A Taste of Text-To-Video: Two Recent Tools
We now have at least two separate tools to make video clips with text input: Runway Gen-1 and ModelScope. You can try both of them for free right away.
In October last year, I briefly covered the video AI scene.
At the time, all we had was this unsettling demo from Meta AI.
Since then, we’ve moved from creepy demos to creepy try-it-yourself models.
Let me show you two recent tools that turn text prompts into videos.
Runway Gen-1: Text-prompted video-to-video
First off, we have Runway, which offers lots of AI-assisted tools for visual content creation. One of these is called Gen-1 video-to-video.
Gen-1 basically lets you “reskin” any video input using text prompts. It’s a bit like using a starting image in Stable Diffusion, but with a video instead.
To test it out, I recorded a short video with my son’s LEGO police airplane. I then asked Gen-1 to make two new versions:
A fighter jet flying into battle
A spaceship arriving to Mars
Here are the results:
I haven’t touched the default settings or tried optimizing my text prompts. You definitely have more options to get closer to your intended vision.

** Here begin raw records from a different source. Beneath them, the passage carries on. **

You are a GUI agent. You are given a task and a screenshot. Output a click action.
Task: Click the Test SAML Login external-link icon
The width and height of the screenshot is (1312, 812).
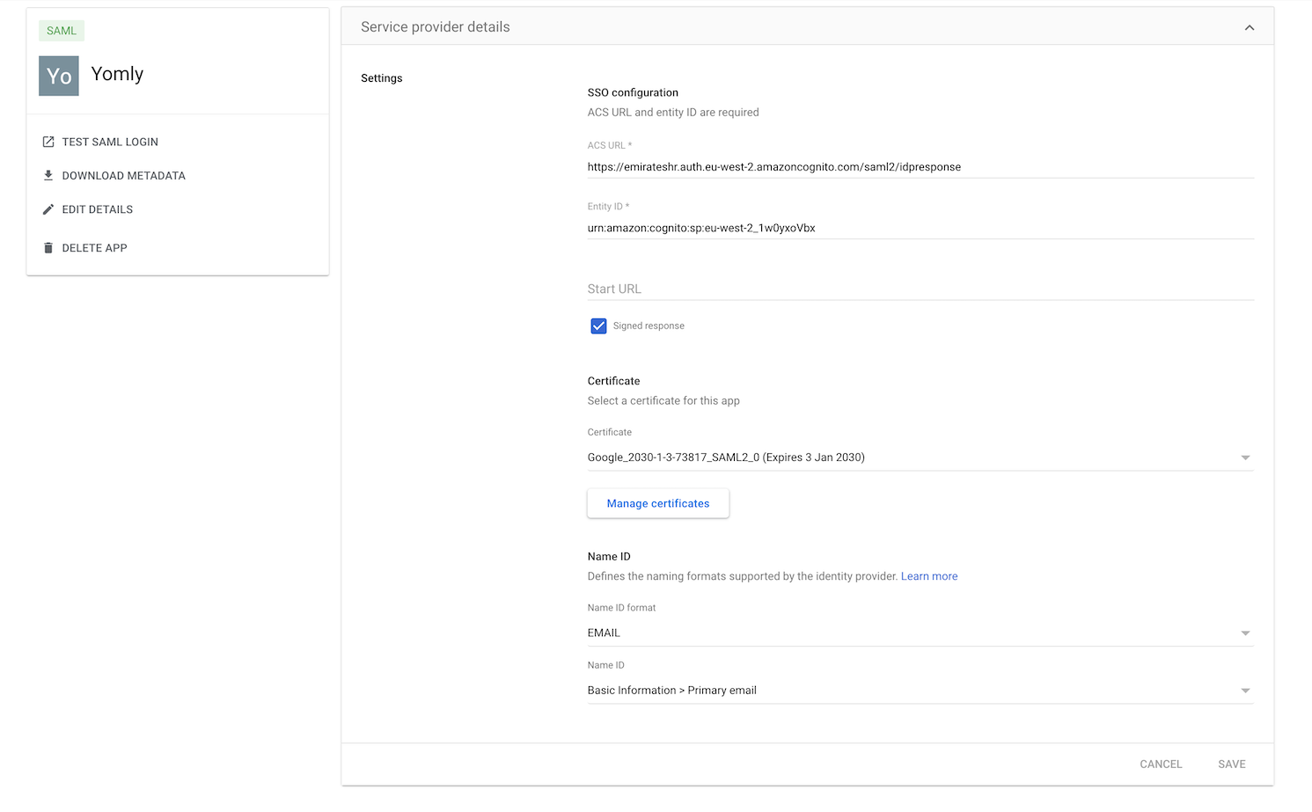click(48, 142)
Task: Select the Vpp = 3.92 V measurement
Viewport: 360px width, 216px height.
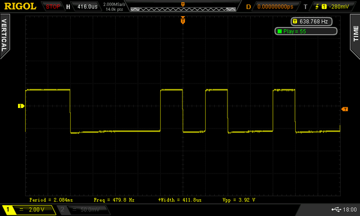Action: click(x=239, y=200)

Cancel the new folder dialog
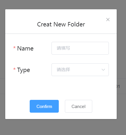click(79, 106)
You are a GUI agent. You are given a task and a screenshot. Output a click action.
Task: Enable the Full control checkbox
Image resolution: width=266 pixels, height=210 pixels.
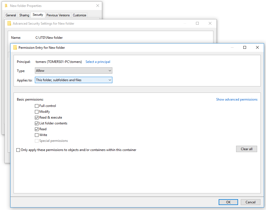pyautogui.click(x=37, y=106)
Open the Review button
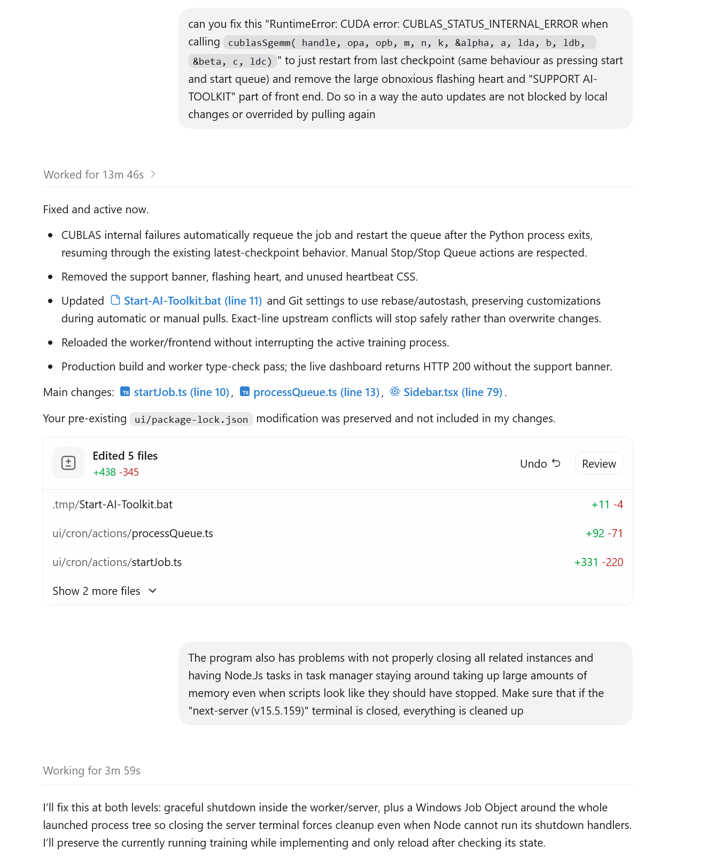The height and width of the screenshot is (860, 707). click(599, 463)
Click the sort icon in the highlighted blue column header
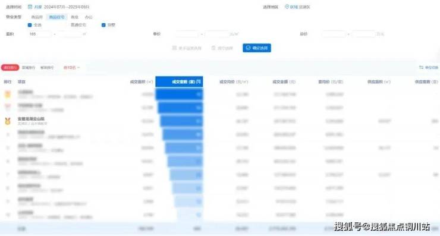The image size is (440, 236). click(199, 81)
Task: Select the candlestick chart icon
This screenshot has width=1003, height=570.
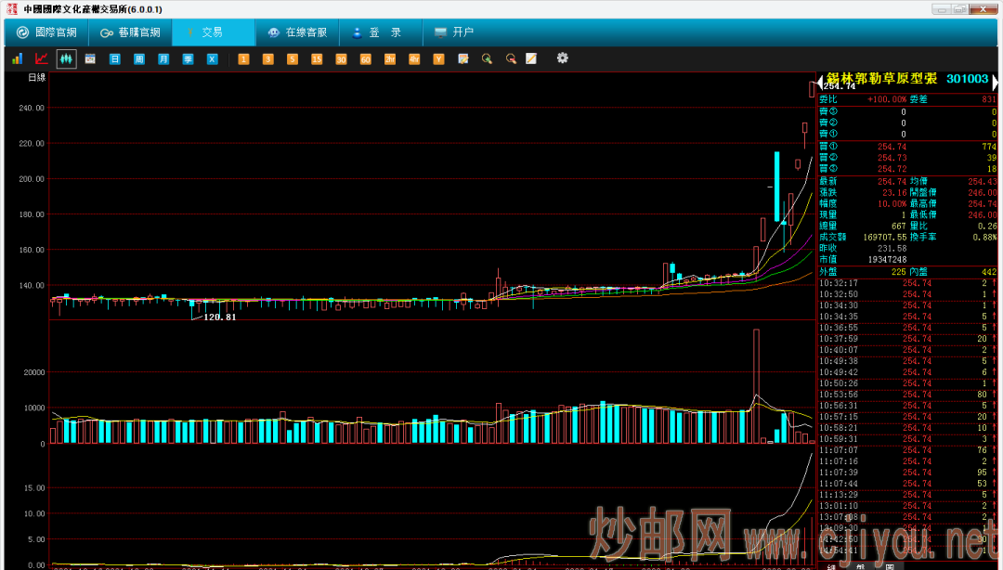Action: (x=66, y=58)
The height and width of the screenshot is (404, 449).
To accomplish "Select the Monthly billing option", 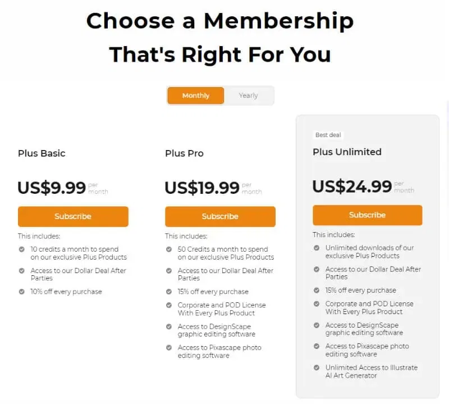I will tap(195, 96).
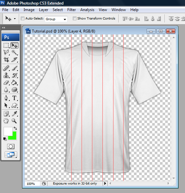The width and height of the screenshot is (185, 193).
Task: Expand the status bar info arrow menu
Action: [105, 184]
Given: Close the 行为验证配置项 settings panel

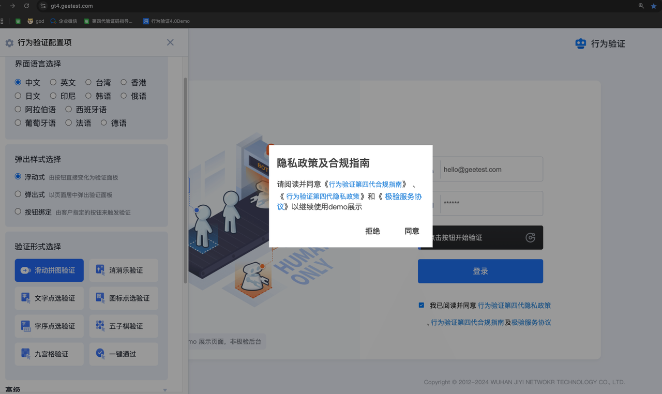Looking at the screenshot, I should pos(170,42).
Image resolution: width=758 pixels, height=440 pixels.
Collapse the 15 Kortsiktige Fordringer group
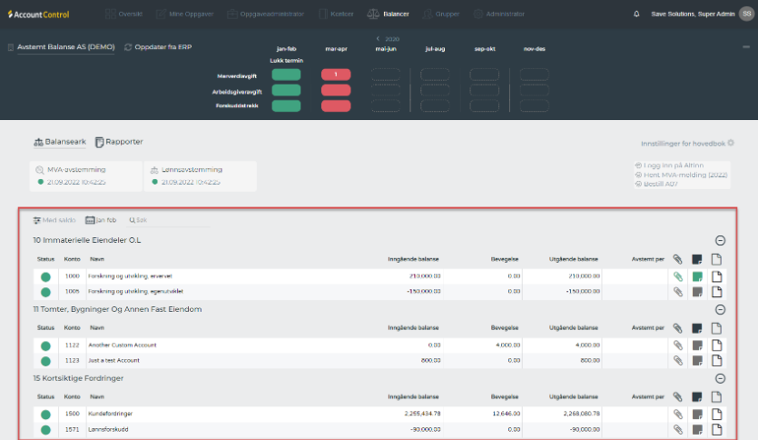[x=721, y=378]
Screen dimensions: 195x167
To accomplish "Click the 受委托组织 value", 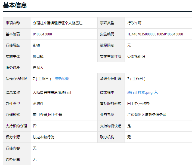I will 136,56.

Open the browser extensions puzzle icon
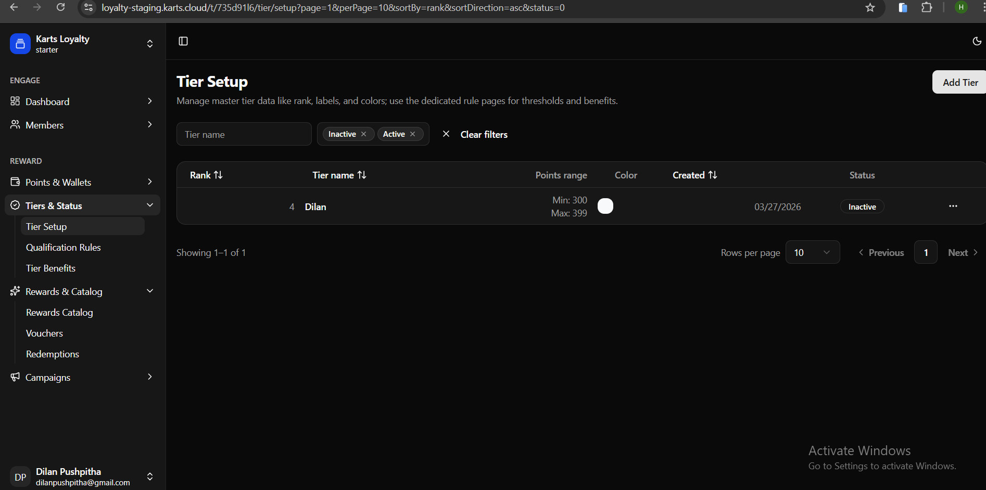(927, 8)
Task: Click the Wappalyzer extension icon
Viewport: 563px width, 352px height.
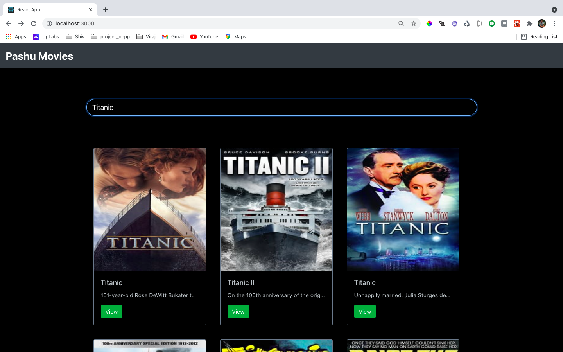Action: pos(454,23)
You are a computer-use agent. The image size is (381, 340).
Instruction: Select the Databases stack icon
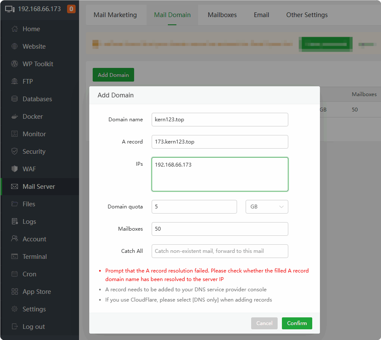point(15,99)
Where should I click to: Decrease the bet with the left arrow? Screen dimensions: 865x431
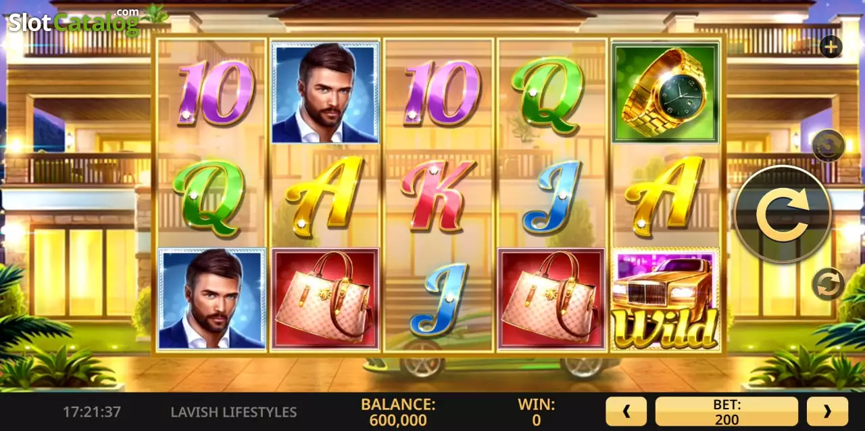point(626,411)
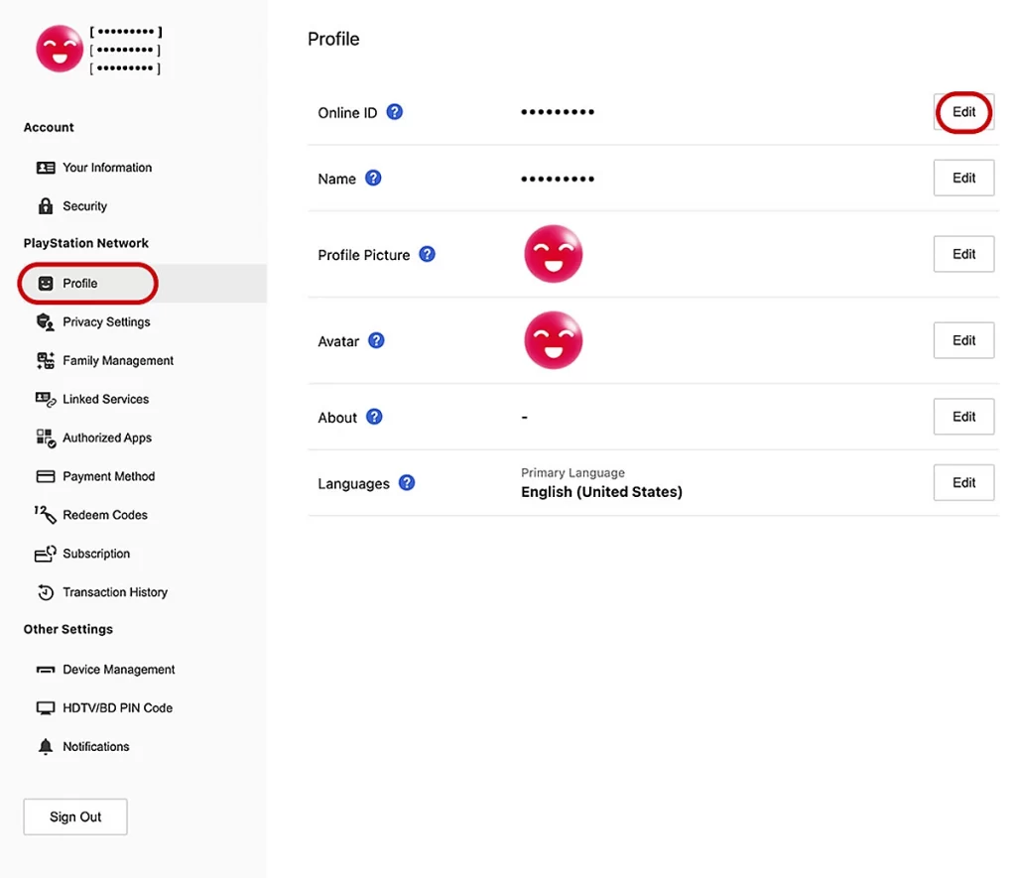Click the Avatar smiley thumbnail
This screenshot has height=878, width=1016.
point(553,340)
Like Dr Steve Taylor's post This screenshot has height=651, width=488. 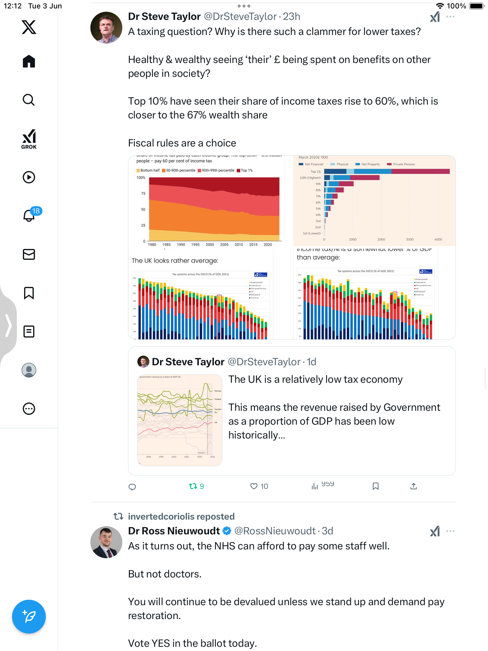click(x=259, y=486)
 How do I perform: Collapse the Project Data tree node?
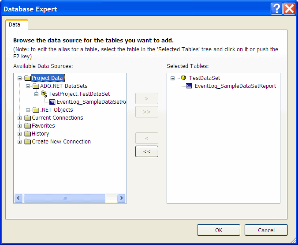click(19, 79)
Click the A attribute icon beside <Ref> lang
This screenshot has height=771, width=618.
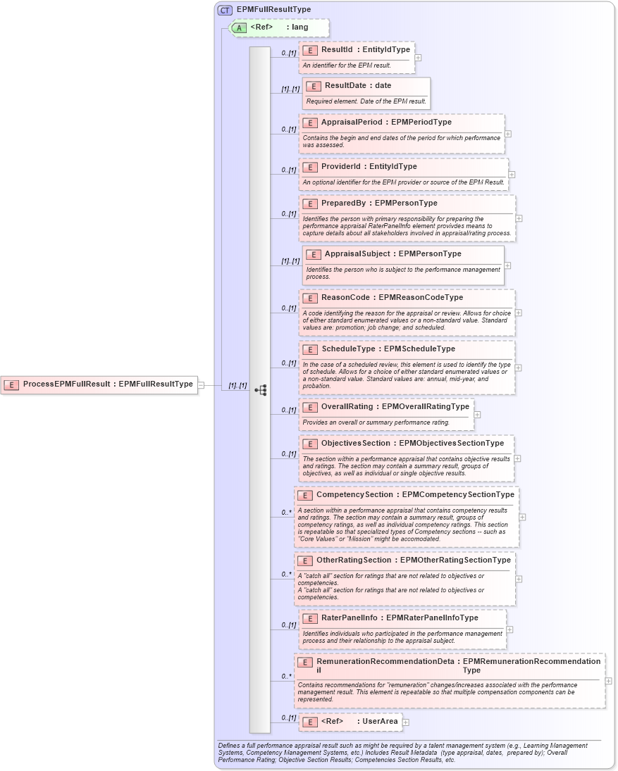(240, 27)
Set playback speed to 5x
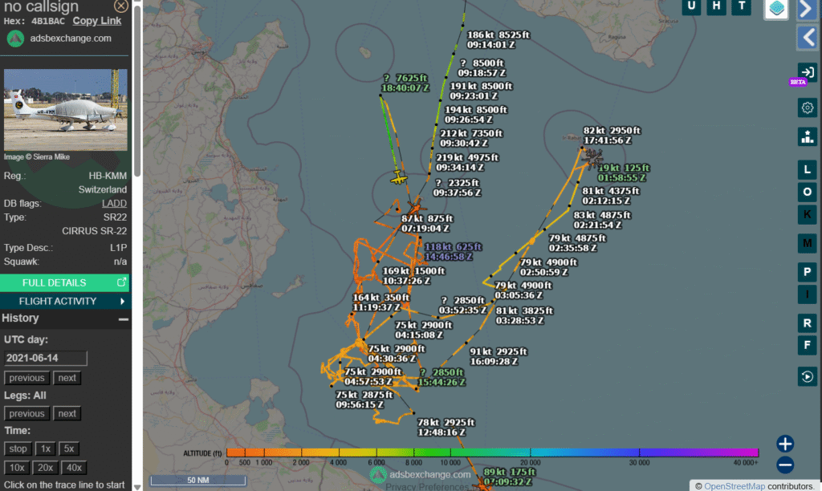822x491 pixels. click(69, 448)
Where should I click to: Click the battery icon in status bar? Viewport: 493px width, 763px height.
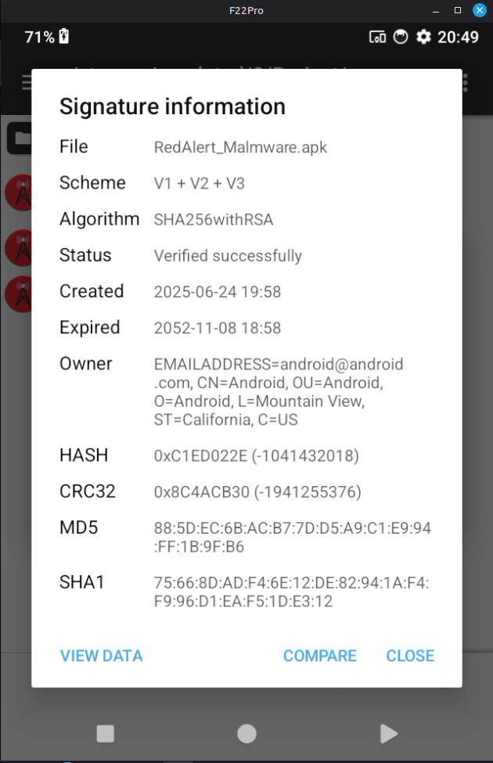click(x=64, y=37)
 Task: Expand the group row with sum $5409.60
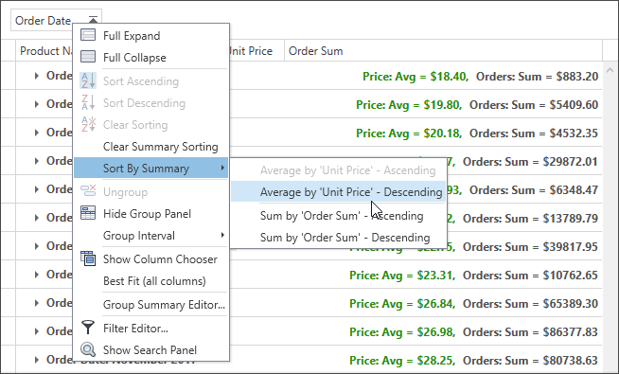click(x=36, y=104)
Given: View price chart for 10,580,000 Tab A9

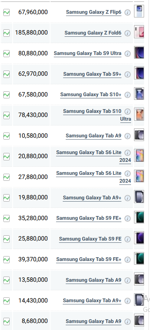Looking at the screenshot, I should coord(7,136).
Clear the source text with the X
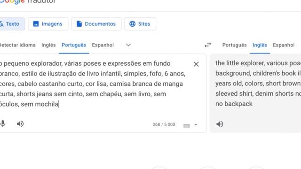 tap(196, 64)
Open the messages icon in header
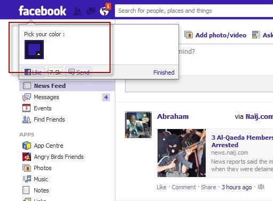Image resolution: width=273 pixels, height=201 pixels. pos(91,11)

Runway gives all new accounts some free credits to test out its features, so you can check this out for yourself. Simply:
1. Create an account on their sign-up page.
2. In your dashboard, pick the “Gen-1: Video to Video” option:
3. Upload your starting video:
4. Pick which “skin” to apply to it. There are three possibilities:
Image reference (make your video match that image)
Several default presets (claymation, watercolor, etc.)
Text prompt (type anything you want, like I did)
5. Smash the “Generate” button and wait for your result.
Here’s a detailed guide explaining the extra settings:
Gen-1 is limited to max 5 seconds, although Runway expects to relax this limit.
Heads up: Gen-1 will soon be old news, because Runway recently teased Gen-2, which promises full text-to-video magic without any reference input:
To learn more and sign up for Runway’s Discord channel, check out the Gen-2 landing page.
But we don’t have to wait for Gen-2 to try making videos from text prompts…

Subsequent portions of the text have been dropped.